__Information shown__:
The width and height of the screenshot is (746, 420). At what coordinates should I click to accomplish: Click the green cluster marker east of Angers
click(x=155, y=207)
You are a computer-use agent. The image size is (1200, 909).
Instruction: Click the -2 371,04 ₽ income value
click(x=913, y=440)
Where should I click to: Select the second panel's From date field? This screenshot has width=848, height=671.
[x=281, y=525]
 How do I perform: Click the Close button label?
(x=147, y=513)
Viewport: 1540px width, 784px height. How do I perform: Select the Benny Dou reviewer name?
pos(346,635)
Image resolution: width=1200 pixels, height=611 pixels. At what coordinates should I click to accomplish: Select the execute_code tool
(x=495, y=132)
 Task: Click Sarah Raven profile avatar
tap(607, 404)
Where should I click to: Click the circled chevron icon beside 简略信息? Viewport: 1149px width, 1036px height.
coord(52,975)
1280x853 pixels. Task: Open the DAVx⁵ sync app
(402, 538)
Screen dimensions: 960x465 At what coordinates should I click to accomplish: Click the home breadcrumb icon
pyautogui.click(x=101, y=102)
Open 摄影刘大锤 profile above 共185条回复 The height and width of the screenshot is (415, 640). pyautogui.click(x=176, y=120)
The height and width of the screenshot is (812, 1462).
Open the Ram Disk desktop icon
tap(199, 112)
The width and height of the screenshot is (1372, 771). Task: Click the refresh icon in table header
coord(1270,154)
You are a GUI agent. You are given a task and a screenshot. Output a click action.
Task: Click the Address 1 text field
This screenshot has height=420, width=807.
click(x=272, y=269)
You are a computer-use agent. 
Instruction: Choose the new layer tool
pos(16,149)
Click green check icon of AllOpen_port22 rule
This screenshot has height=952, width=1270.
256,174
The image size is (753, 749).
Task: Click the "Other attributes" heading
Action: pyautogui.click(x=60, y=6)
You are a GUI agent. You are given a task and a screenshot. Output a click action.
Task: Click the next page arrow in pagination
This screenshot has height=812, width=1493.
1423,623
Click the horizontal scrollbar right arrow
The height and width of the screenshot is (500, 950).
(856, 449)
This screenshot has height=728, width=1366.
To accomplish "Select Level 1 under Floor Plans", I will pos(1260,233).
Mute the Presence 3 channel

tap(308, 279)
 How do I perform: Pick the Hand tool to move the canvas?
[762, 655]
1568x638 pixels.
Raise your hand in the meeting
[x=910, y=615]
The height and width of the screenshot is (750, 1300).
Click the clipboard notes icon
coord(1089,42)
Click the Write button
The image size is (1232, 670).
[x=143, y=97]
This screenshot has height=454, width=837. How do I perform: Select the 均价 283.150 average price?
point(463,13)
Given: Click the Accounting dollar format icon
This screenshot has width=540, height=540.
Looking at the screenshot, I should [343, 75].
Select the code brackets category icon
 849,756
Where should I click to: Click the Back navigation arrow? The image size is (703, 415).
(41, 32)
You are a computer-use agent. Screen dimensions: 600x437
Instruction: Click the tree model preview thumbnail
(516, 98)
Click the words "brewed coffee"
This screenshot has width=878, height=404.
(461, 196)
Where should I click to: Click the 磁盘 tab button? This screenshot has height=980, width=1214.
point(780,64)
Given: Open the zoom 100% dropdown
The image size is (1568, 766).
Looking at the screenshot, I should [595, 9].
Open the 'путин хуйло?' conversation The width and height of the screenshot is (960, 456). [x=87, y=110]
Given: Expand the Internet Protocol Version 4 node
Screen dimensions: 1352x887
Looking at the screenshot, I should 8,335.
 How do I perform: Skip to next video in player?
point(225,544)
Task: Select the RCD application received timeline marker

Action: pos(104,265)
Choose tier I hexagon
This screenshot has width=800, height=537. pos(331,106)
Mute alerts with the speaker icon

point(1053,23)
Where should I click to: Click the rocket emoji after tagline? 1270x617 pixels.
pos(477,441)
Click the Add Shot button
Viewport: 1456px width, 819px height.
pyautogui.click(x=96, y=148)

__Your goal__:
Repeat the listing exactly, leaving nothing out.

__Result of the task__:
The width and height of the screenshot is (746, 420). At what coordinates should I click to accomplish: Click the green cluster marker east of Angers
click(x=155, y=207)
You are a computer-use agent. The image size is (1200, 909).
Instruction: Click the -2 371,04 ₽ income value
click(x=913, y=440)
Where should I click to: Select the second panel's From date field? This screenshot has width=848, height=671.
[x=281, y=525]
 How do I perform: Click the Close button label?
(x=147, y=513)
Viewport: 1540px width, 784px height. How do I perform: Select the Benny Dou reviewer name?
pos(346,635)
Image resolution: width=1200 pixels, height=611 pixels. At what coordinates should I click to accomplish: Select the execute_code tool
(x=495, y=132)
 Task: Click Sarah Raven profile avatar
tap(607, 404)
Where should I click to: Click the circled chevron icon beside 简略信息? Viewport: 1149px width, 1036px height.
coord(52,975)
1280x853 pixels. Task: Open the DAVx⁵ sync app
(402, 538)
Screen dimensions: 960x465 At what coordinates should I click to accomplish: Click the home breadcrumb icon
pyautogui.click(x=101, y=102)
Open 摄影刘大锤 profile above 共185条回复 The height and width of the screenshot is (415, 640). pyautogui.click(x=176, y=120)
The height and width of the screenshot is (812, 1462).
Open the Ram Disk desktop icon
tap(199, 112)
The width and height of the screenshot is (1372, 771). Task: Click the refresh icon in table header
coord(1270,154)
You are a GUI agent. You are given a task and a screenshot. Output a click action.
Task: Click the Address 1 text field
This screenshot has height=420, width=807.
click(x=272, y=269)
You are a computer-use agent. 
Instruction: Choose the new layer tool
pos(16,149)
Click green check icon of AllOpen_port22 rule
This screenshot has height=952, width=1270.
256,174
The image size is (753, 749).
Task: Click the "Other attributes" heading
Action: pyautogui.click(x=60, y=6)
You are a GUI agent. You are given a task and a screenshot. Output a click action.
Task: Click the next page arrow in pagination
This screenshot has height=812, width=1493.
1423,623
Click the horizontal scrollbar right arrow
The height and width of the screenshot is (500, 950).
(856, 449)
This screenshot has height=728, width=1366.
To accomplish "Select Level 1 under Floor Plans", I will pos(1260,233).
Mute the Presence 3 channel

tap(308, 279)
 How do I perform: Pick the Hand tool to move the canvas?
[762, 655]
1568x638 pixels.
Raise your hand in the meeting
[x=910, y=615]
The height and width of the screenshot is (750, 1300).
Click the clipboard notes icon
coord(1089,42)
Click the Write button
The image size is (1232, 670).
[x=143, y=97]
This screenshot has height=454, width=837. How do I perform: Select the 均价 283.150 average price?
point(463,13)
Given: Click the Accounting dollar format icon
This screenshot has width=540, height=540.
Looking at the screenshot, I should [343, 75].
Select the code brackets category icon
 849,756
Where should I click to: Click the Back navigation arrow? The image size is (703, 415).
(41, 32)
You are a computer-use agent. Screen dimensions: 600x437
Instruction: Click the tree model preview thumbnail
(516, 98)
Click the words "brewed coffee"
This screenshot has width=878, height=404.
(461, 196)
Where should I click to: Click the 磁盘 tab button? This screenshot has height=980, width=1214.
point(780,64)
Given: Open the zoom 100% dropdown
The image size is (1568, 766).
Looking at the screenshot, I should [595, 9].
Open the 'путин хуйло?' conversation The width and height of the screenshot is (960, 456). [x=87, y=110]
Given: Expand the Internet Protocol Version 4 node
Screen dimensions: 1352x887
Looking at the screenshot, I should 8,335.
 How do I perform: Skip to next video in player?
point(225,544)
Task: Select the RCD application received timeline marker

Action: pos(104,265)
Choose tier I hexagon
This screenshot has width=800, height=537. pos(331,106)
Mute alerts with the speaker icon

point(1053,23)
Where should I click to: Click the rocket emoji after tagline? 1270x617 pixels.
pos(477,441)
Click the Add Shot button
Viewport: 1456px width, 819px height.
pyautogui.click(x=96, y=148)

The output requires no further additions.